“Il Re muore” al Teatro Secci di Terni: spettacolo in programma 16 e 17 aprile

TERNI – E’ in programma il 16 e il 17 aprile, in entrambi i giorni alle ore 21.15, presso il Teatro Secci di Terni, la rappresentazione teatrale di “Il Re muore” di Eugène Ionesco. A portarla in scena la Compagnia Orion Theatre con la regia di Marco Francescangeli e gli attori Agnese Cascioli, Patrizia della Torre, Mauro di Lelio, Marco Francescangeli, Sara Masci, Andrea Mengaroni, con musiche originali di Simone Alicata, scene e costumi Agnese Cascioli, luci SS Service.

Linguaggio avanguardista, potentemente disarticolato, costruito su verità comuni, paradossi e nonsense che finiscono con l’esprimere la verità, il senso universale della morte e del disfacimento. Questo il senso più profondo de Il Re muore (Le Roi se meurt) che al suo apparire sulle scene parigine nel dicembre 1962, fu salutato da una larga parte della critica come il vertice più alto raggiunto dalla creazione drammatica di Ionesco: poeta dell’assurdo, delirante, camaleontico, fantastico, onirico. Il Re-maschera Bérenger è uomo e contemporaneamente umanità. Il suo destino macrocosmico; la sua malattia assimilabile ad un malessere mondiale dove l’esperienza della morte è quella che fanno tutti gli individui e il regno è la vita stessa. Sulla scena senza spazio e senza tempo compaiono attori storicamente incollocabili, quasi personaggi di un futuro o di un passato alieno, assurdi e stereotipati, che assolvono ognuno, come meccanismi di un orologio, il loro compito, fino alla fine. Non c’è tregua. Ritmi rapidi, incalzanti, dialoghi sferzanti. Le parole hanno muscoli ed artigli.Attraverso l’iterazione, l’ossessivo rendersi conto che il destino è più forte del più forte, più potente di un re dalle centottanta guerre, al di sopra delle leggi degli uomini.L’impotenza dell’uomo con la sua tragica maschera è palese, il suo dibattersi da marionetta simile all’agonia di un pesce fuor d’acqua.

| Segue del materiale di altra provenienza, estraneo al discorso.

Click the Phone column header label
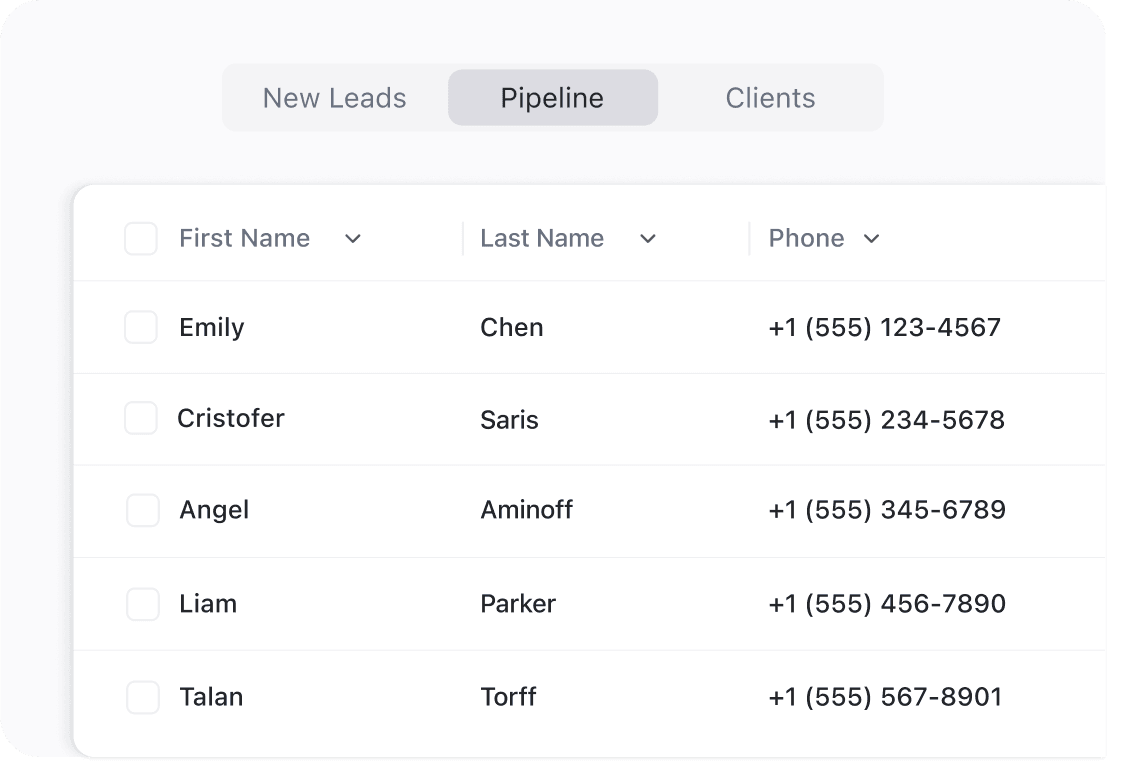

L’unica grandezza può consistere soltanto nell’accettazione del non essere. La limitatezza del tempo… Inutile cercare di essere ricordati. Vano è l’aggrapparsi al concetto di esistenza. “il re muore” non è una commedia “realistica”, e Ionesco lo sapeva bene, quando tanto avvertiva che la si doveva assolutamente recitare senza patetismo. Berenger è semplicemente un vecchio che si attacca alla vita, un povero relitto travolto dalla sue responsabilità grandiose, un essere che viene spazzato via ai limiti della “imbecillità”, della atonia neurovegetativa, travolto nel crollo delle sua stessa casa o palazzo regale.